INSTRUCTIONS FOR THE TASK —
Render the rows below as a Markdown table with two columns, No. and Text: number each row in No. and put its line in Text, leaving out any blank lines.

BEGIN DATASET RECORDS

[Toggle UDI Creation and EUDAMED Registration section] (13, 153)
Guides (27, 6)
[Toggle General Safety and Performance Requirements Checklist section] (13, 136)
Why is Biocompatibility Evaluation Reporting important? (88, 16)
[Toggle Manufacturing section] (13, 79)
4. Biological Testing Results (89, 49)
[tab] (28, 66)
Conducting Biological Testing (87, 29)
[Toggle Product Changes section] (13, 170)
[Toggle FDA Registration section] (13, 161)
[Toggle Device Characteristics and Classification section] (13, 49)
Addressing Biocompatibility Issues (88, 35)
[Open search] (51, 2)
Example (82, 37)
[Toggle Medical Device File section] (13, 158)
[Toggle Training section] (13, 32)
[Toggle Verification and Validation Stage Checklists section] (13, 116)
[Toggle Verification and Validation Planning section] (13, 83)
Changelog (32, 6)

END DATASET RECORDS

OUTPUT FOR THIS EXERCISE —
| No. | Text |
|---|---|
| 1 | [Toggle UDI Creation and EUDAMED Registration section] (13, 153) |
| 2 | Guides (27, 6) |
| 3 | [Toggle General Safety and Performance Requirements Checklist section] (13, 136) |
| 4 | Why is Biocompatibility Evaluation Reporting important? (88, 16) |
| 5 | [Toggle Manufacturing section] (13, 79) |
| 6 | 4. Biological Testing Results (89, 49) |
| 7 | [tab] (28, 66) |
| 8 | Conducting Biological Testing (87, 29) |
| 9 | [Toggle Product Changes section] (13, 170) |
| 10 | [Toggle FDA Registration section] (13, 161) |
| 11 | [Toggle Device Characteristics and Classification section] (13, 49) |
| 12 | Addressing Biocompatibility Issues (88, 35) |
| 13 | [Open search] (51, 2) |
| 14 | Example (82, 37) |
| 15 | [Toggle Medical Device File section] (13, 158) |
| 16 | [Toggle Training section] (13, 32) |
| 17 | [Toggle Verification and Validation Stage Checklists section] (13, 116) |
| 18 | [Toggle Verification and Validation Planning section] (13, 83) |
| 19 | Changelog (32, 6) |